On the subject of gambling my attitude is libertarian. I do criticize state lotteries as essentially taxes on the poor. Still the libertarian wins out over the Good Samaritan and I say let them have at it, a view consistent with the hours I’ve spent at blackjack tables.
In legal gambling, as we tend to think of it, the rules are an open book. We know they favor the house or state, not necessarily to the same degree. The last I heard, the return on state lotteries was a fourth of casino slot machines, information available to any interested bettor. It’s my understanding these rules of the game are well enforced. If foul play were discovered, either at private or state owned facilities, it would work to the financial detriment of the state.
But there are games going on in lower Manhattan that leave the aggregate of these games of chance in the dust. They take place in virtual secrecy with considerably less policing. They provide a breeding ground for foul play compounded by the fact that the big guys get to keep their winnings and pay for their losses with other peoples’ money, ours.
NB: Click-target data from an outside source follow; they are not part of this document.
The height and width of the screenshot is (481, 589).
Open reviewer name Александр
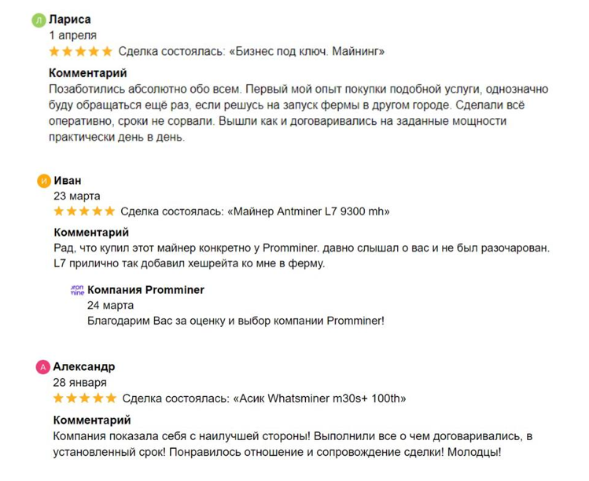point(84,366)
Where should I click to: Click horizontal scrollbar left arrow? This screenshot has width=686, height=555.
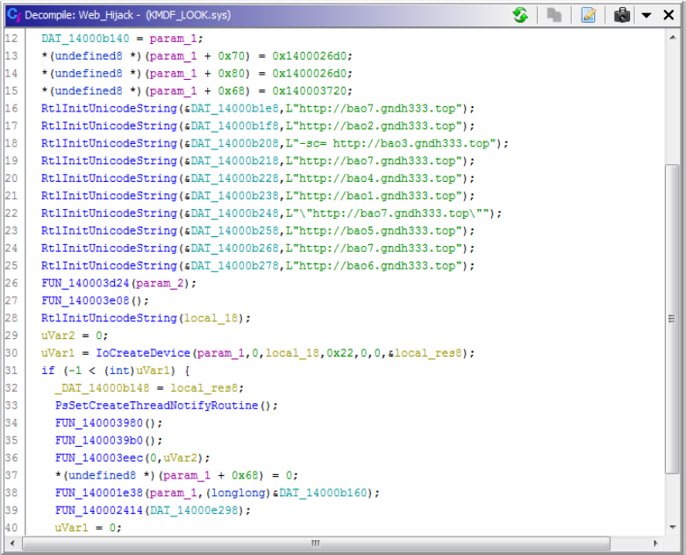point(11,543)
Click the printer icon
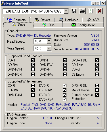 point(82,11)
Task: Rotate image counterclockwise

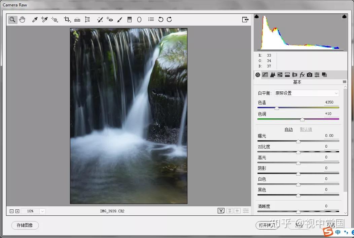Action: pyautogui.click(x=161, y=20)
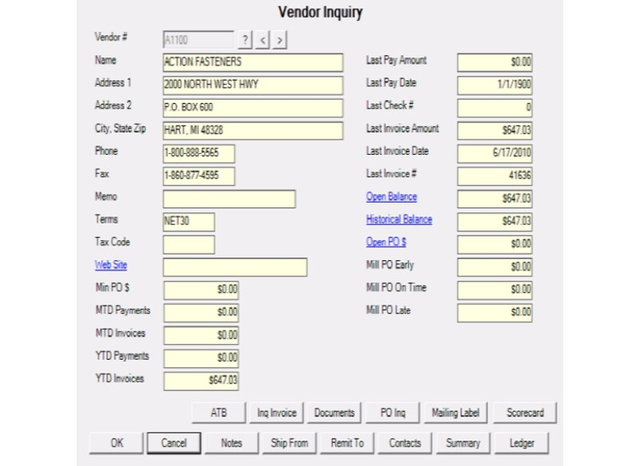Follow the Open Balance link

(x=391, y=197)
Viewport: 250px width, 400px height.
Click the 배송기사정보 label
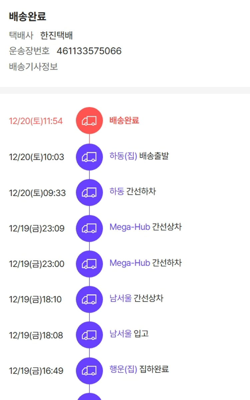[33, 67]
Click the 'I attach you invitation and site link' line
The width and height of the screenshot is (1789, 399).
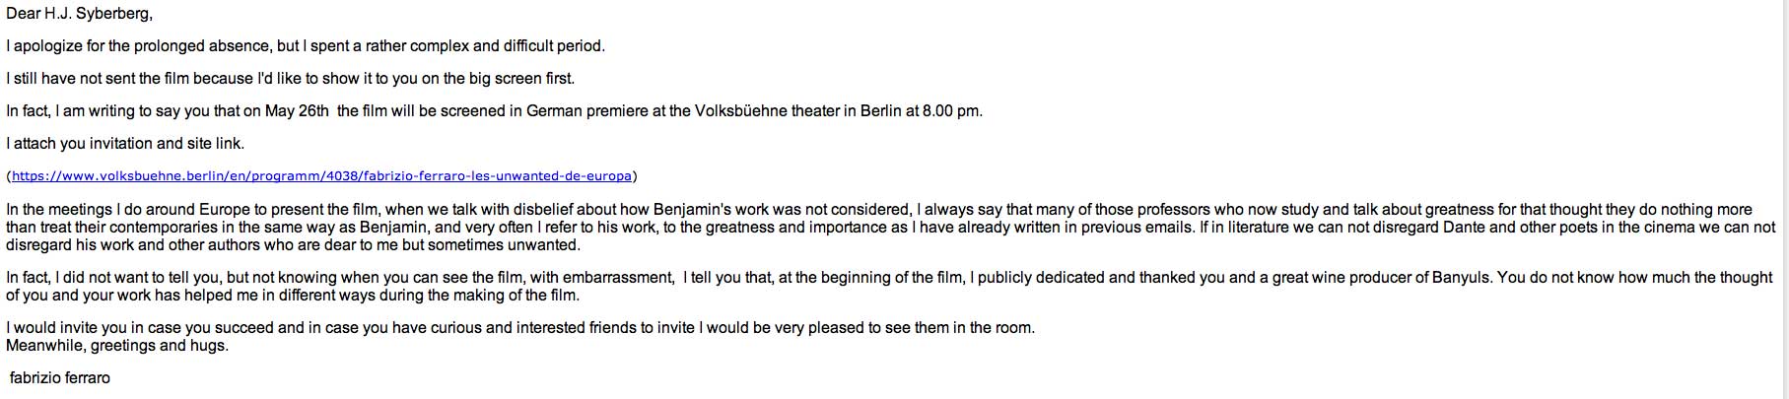pyautogui.click(x=125, y=143)
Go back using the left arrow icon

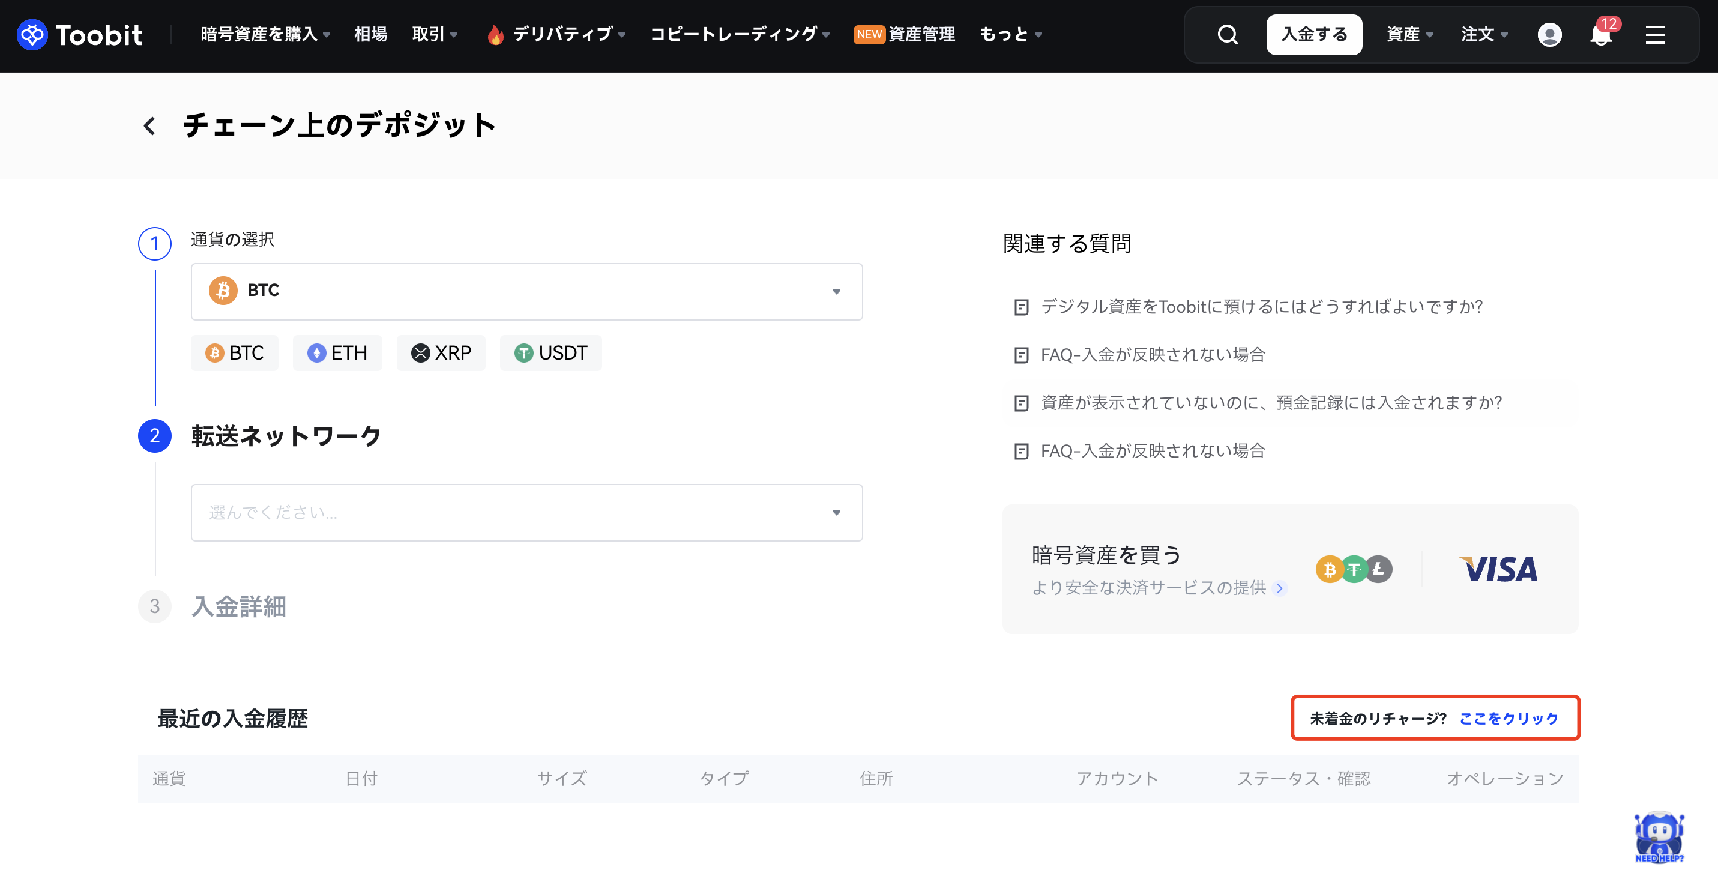[149, 125]
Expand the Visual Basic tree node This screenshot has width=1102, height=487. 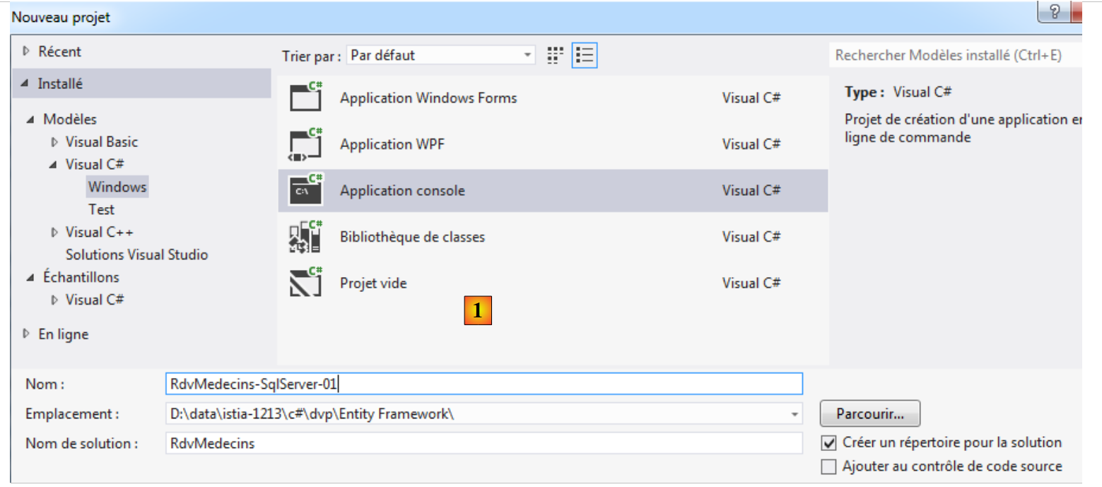54,142
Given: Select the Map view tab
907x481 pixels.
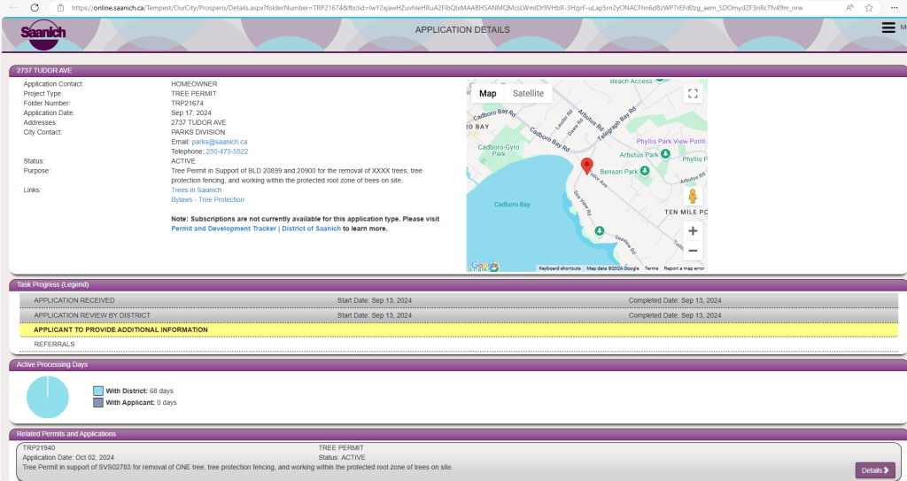Looking at the screenshot, I should point(487,94).
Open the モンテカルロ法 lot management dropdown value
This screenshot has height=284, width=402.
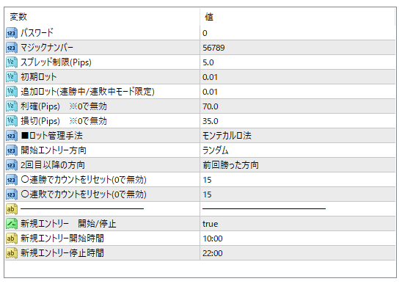(x=297, y=136)
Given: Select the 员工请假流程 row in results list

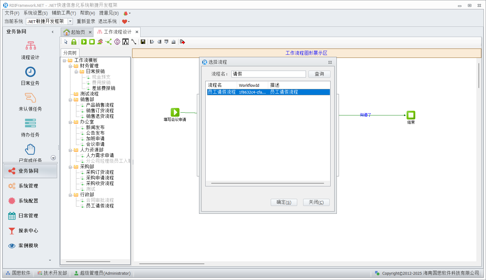Looking at the screenshot, I should 268,92.
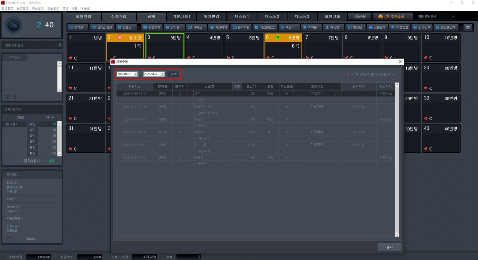Click the refresh icon beside Total

click(9, 239)
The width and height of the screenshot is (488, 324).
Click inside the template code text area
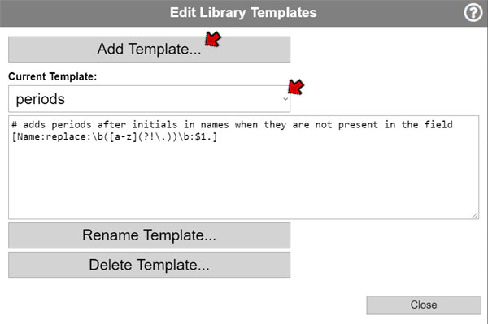point(243,167)
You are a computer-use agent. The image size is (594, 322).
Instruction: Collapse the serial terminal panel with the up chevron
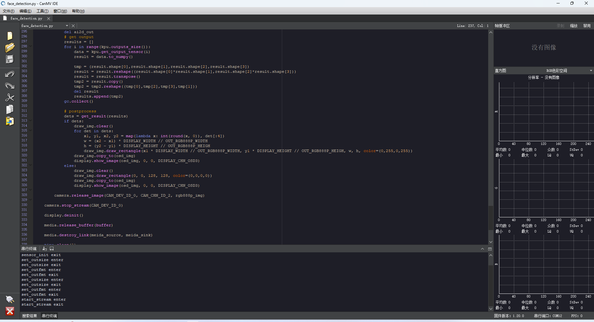[x=482, y=249]
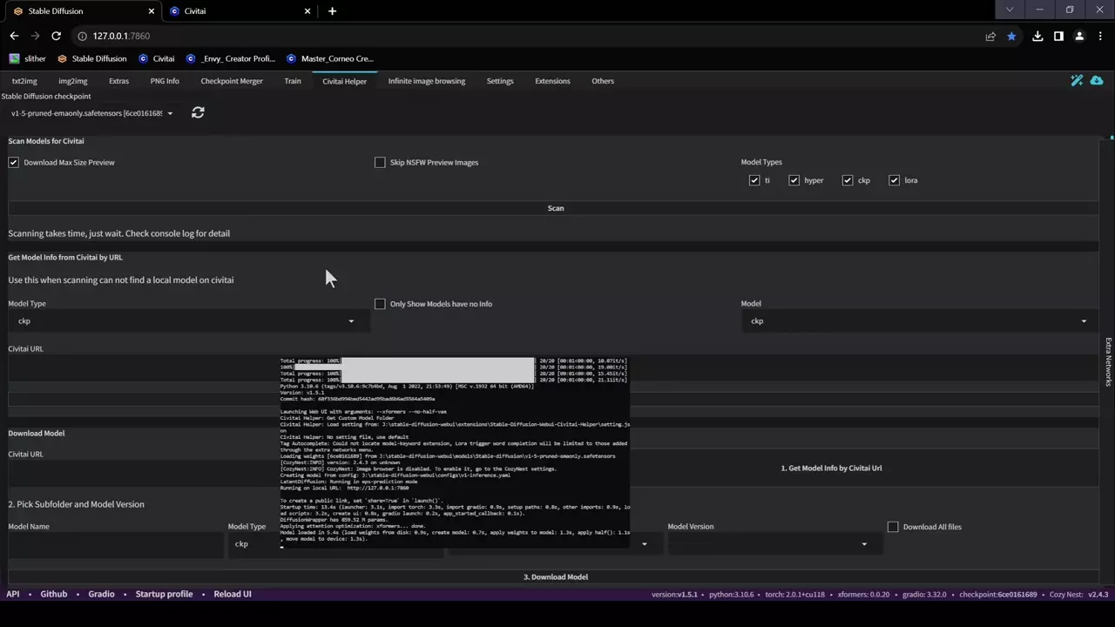This screenshot has height=627, width=1115.
Task: Click the bookmark star icon in address bar
Action: (x=1011, y=36)
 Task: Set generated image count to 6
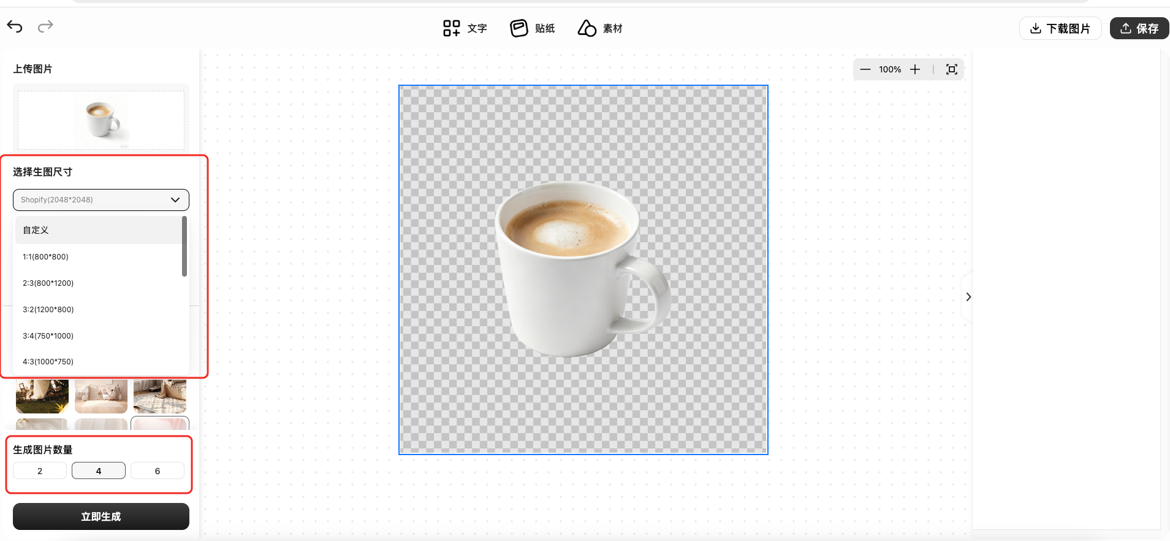pyautogui.click(x=158, y=471)
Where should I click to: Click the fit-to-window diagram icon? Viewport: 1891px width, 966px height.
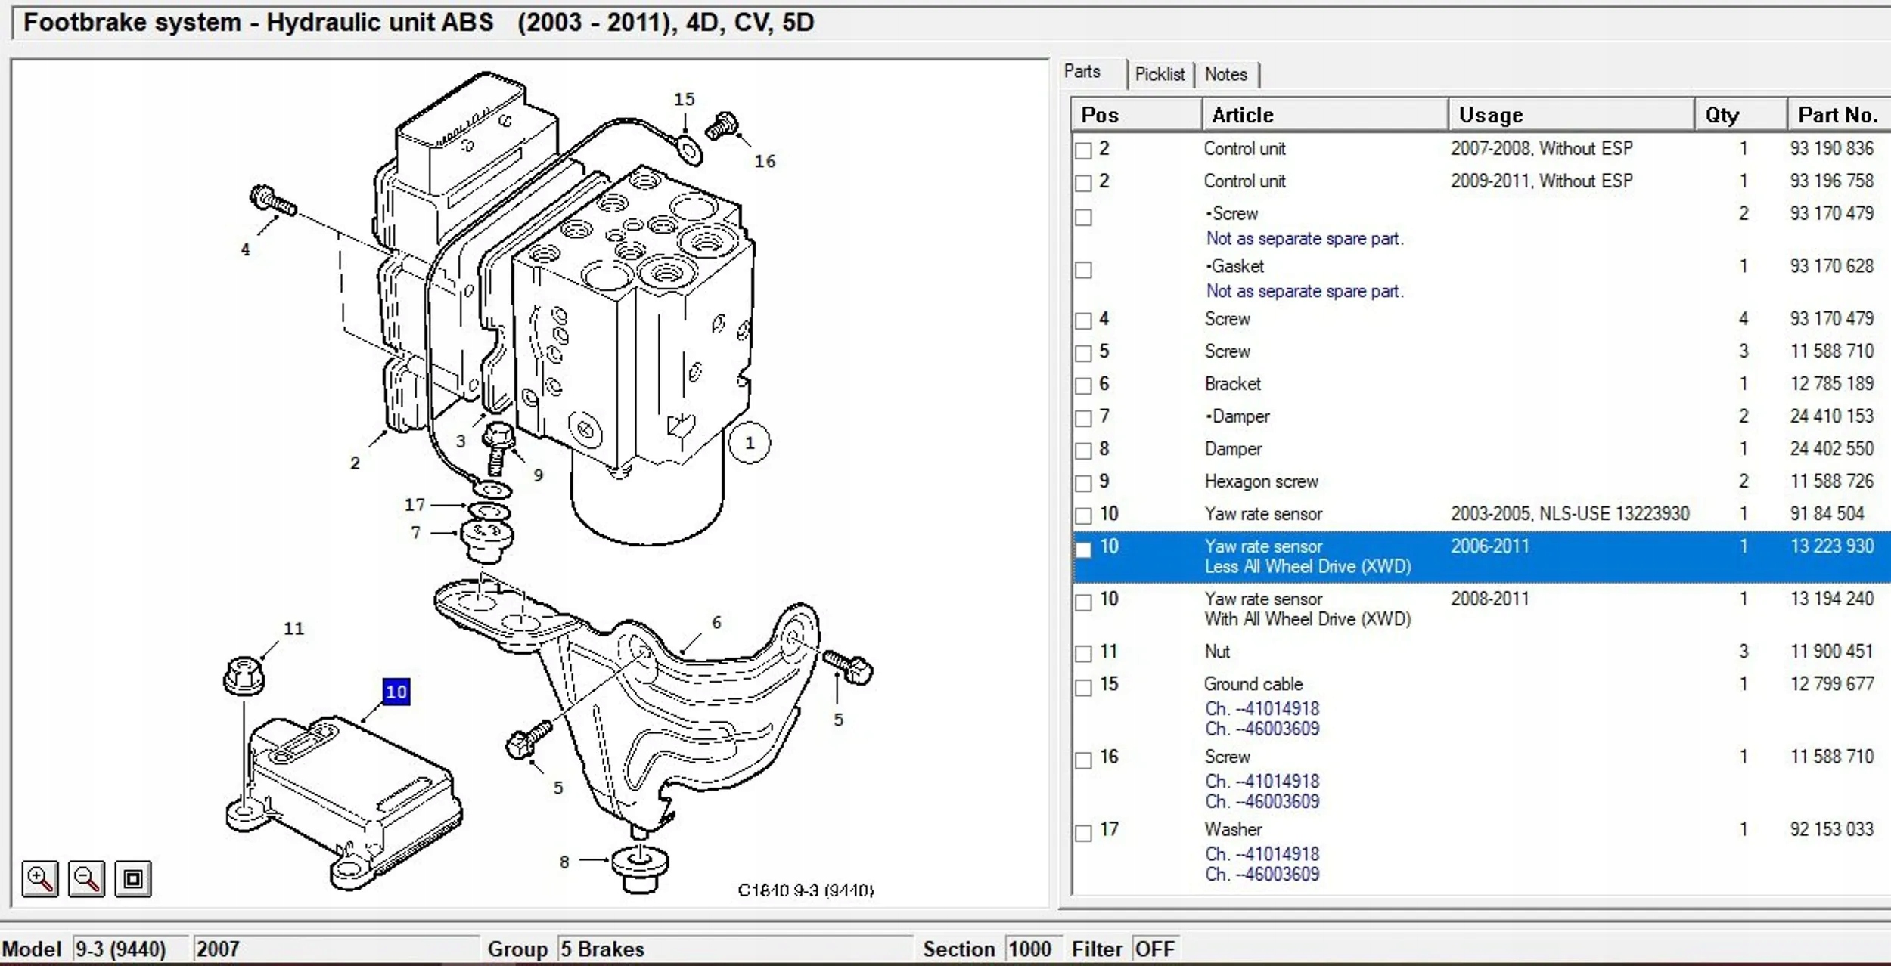pyautogui.click(x=133, y=878)
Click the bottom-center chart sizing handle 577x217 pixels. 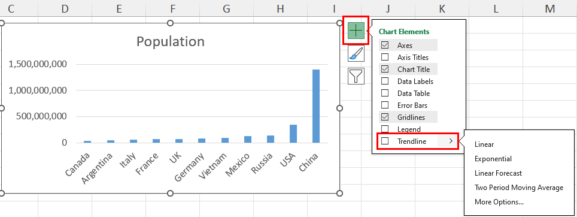coord(170,193)
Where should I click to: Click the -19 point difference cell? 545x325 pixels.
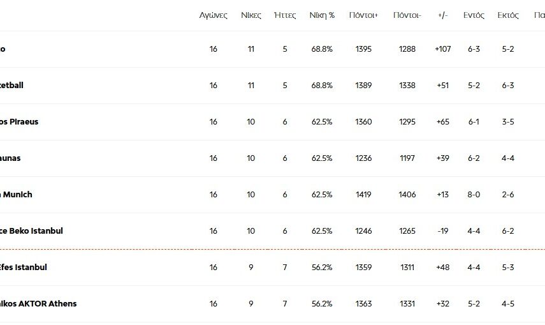point(443,231)
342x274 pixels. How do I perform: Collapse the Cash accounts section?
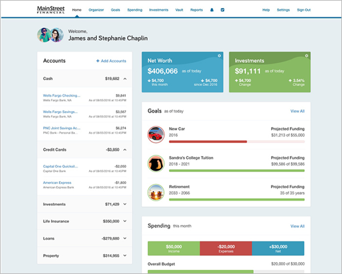click(125, 79)
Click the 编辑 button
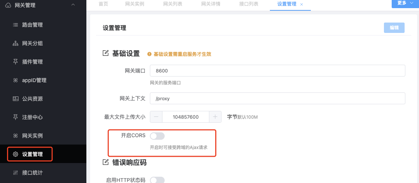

I don’t fault Bush’s TARP or Obama’s Stimulus. I place a higher value on survival than on propriety. But a system that allows a select part of the private sector to inflict this cost on the nation is in need of major revision. It seems unthinkable that, horror of horrors, less regulation is in order. Clearly the opposite is the case. The two major financial collapses of the past century followed extended periods of deregulation.
We’ve heard some of the unpleasant details of avarice by the big players that has caused this country such harm. It’s unfair to paint all of Wall Street with the same brush. But the stereotype does exist. We know what these people take from the country. There are times when I get to wondering what even the decent folks down there give back. Then I realize that there is a legitimate need for honest bookies.
The price paid by the N.Y. Mets for Willie Mays to end his career with them was the promise of a place in the organization on his retirement from the game. He lost the position after taking a second job as a greeter at Bally’s Casino in Atlantic City. Pity he didn’t take up with a respectable outfit like Goldman Sachs!